PPARγ and Its Agonists in Chronic Kidney Disease

Abstract

Chronic kidney disease (CKD) has become a global healthcare issue. CKD can progress to irreversible end-stage renal diseases (ESRD) or renal failure. The major risk factors for CKD include obesity, diabetes, and cardiovascular diseases. Understanding the key process involved in the disease development may lead to novel interventive strategies, which is currently lagging behind. Peroxisome proliferator-activated receptor γ (PPARγ) is one of the ligand-activated transcription factor superfamily members and is globally expressed in human tissues. Its agonists such as thiazolidinediones (TZDs) have been applied as effective antidiabetic drugs as they control insulin sensitivity in multiple metabolic tissues. Besides, TZDs exert protective effects in multiple other CKD risk disease contexts. As PPARγ is abundantly expressed in major kidney cells, its physiological roles in those cells have been studied in both cell and animal models.
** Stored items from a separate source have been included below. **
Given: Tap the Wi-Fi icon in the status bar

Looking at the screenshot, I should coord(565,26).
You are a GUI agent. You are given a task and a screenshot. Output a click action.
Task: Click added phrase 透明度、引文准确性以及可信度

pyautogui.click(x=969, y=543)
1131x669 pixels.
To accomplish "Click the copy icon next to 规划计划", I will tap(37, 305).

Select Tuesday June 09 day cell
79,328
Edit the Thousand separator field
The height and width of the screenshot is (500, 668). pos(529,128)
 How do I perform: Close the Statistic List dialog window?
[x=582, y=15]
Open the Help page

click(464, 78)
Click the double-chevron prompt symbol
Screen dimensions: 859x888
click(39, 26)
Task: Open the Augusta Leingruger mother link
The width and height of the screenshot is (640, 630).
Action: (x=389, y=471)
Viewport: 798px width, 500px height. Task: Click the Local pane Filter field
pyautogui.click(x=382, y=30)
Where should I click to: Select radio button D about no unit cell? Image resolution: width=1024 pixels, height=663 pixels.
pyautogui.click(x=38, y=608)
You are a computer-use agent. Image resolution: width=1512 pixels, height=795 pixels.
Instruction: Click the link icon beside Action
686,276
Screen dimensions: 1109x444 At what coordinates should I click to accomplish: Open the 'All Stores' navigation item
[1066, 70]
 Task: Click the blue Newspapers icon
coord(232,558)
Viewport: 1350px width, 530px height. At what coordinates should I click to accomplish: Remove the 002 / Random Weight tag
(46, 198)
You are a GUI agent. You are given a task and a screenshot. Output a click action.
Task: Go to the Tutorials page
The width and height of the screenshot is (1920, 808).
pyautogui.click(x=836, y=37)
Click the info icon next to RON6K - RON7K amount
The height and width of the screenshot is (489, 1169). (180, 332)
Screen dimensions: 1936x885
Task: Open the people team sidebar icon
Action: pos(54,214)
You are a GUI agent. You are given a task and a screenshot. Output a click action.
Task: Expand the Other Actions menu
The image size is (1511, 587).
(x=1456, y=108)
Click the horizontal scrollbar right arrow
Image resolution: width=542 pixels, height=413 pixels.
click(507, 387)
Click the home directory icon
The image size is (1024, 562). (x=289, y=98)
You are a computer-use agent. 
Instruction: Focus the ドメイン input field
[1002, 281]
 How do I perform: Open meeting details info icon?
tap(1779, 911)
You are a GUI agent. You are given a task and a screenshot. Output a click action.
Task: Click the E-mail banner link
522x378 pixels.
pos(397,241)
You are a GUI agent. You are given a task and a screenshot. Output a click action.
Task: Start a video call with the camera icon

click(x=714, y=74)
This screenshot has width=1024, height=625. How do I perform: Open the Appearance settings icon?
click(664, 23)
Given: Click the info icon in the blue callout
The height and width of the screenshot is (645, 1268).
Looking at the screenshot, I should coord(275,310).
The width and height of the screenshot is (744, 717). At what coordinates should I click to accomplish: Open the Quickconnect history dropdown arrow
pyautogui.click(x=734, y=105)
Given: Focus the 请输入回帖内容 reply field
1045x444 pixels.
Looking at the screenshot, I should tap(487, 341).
The function of PPARγ in the kidney ranges from energy metabolism, cell proliferation to inflammatory suppression, although major renal side effects of existing agonists (including TZDs) have been reported, which limited their application in treating CKD. In the current review, we systemically assess the function of PPARγ in CKDs and the benefits and current limitations of its agonists in the clinical applications.